Luhut Ditunjuk Tangani Minyak Goreng, Komisi VI DPR: Preseden Buruk Tata Kelola Pemerintahan
Amin Ak menilai penunjukan Luhut Binsar Pandjaitan menangani persoalan minyak goreng, tanda buruknya tata kelola pemerintahan Jokowi
Penulis: Seno Tri Sulistiyono
Editor: Muhammad Zulfikar
Laporan Wartawan Tribunnews.com, Seno Tri Sulistiyono
TRIBUNNEWS.COM, JAKARTA - Anggota Komisi VI DPR Amin Ak menilai penunjukan Menko Maritim dan Investasi Luhut Binsar Pandjaitan menangani persoalan minyak goreng, tanda buruknya tata kelola pemerintahan Presiden Joko Widodo (Jokowi).
Berdasarkan Tupoksinya, kata Amin, persoalan minyak goreng menjadi urusan Menko Perekonomian, baik hal itu dilihat dari sudut pandang masalah hulu berupa CPO maupun hilirnya berupa minyak goreng.
“Apakah Jokowi tidak percaya dengan Airlangga Hartarto yang menjadi Menkonya, atau Airlangga Hartarto dianggap gagal? Ini menjadi tanda tanya besar di masyarakat," kata Amin, Kamis (26/5/2022).
Baca juga: Ekonom: Kenapa Luhut? Kalau Mendag Tak Mampu, Kenapa Tidak Diganti
Menurut Amin, di sisi hilir untuk industri minyak goreng menjadi tanggung jawab Kementerian Perindustrian, sedangkan urusan distribusi dan perdagangan minyak goreng baik untuk pasar dalam negeri maupun ekspor menjadi domain Kementerian Perdagangan.
Sementara itu sisi hulu (produksi CPO) kementerian yang mengurusi adalah Kementerian Pertanian.
Amin menyebut, ketiga kementerian tersebut berada dilingkup Kemenko Perekonomian, bukan Kemenko Marves.
“Tata kelola pemerintahan menjadi keluar dari tupoksinya justru karena kebijakan presiden sendiri. Ini akan menjadi preseden buruk bagi tata kelola pemerintahan ke depan. Kesannya jadi suka-suka," ujar Amin.

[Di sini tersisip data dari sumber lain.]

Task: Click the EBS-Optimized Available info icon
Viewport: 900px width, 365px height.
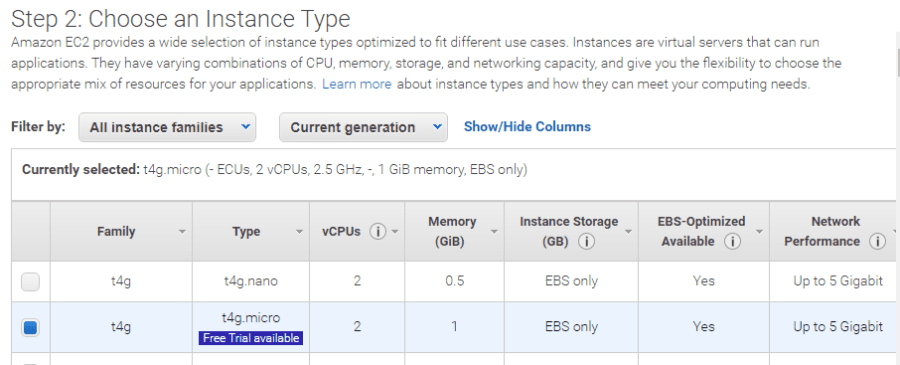Action: pyautogui.click(x=731, y=242)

Baca juga: Harga Minyak Goreng Hari Ini 26 Mei 2022 di Alfamart dan Indomaret: SunCo, Bimoli, Tropical, Sovia
Selain melanggar Tupoksi, Amin melihat penunjukkan Luhut menyiratkan dua kemungkinan, yakni adanya kondisi kegawatan yang sudah tidak bisa ditangani secara biasa oleh pemerintah khususnya dua menteri terkait, atau kemungkinan kedua, Jokowi menyerah dan tidak mampu menyelesaikan masalah ini.
“Bagaimana pun Presiden punya semua instrumen untuk bisa menyelesaikan masalah ini. Baik instrumen hukum, ekonomi, maupun politik, mengapa instrumen yang ada tidak digunakan?" katanya.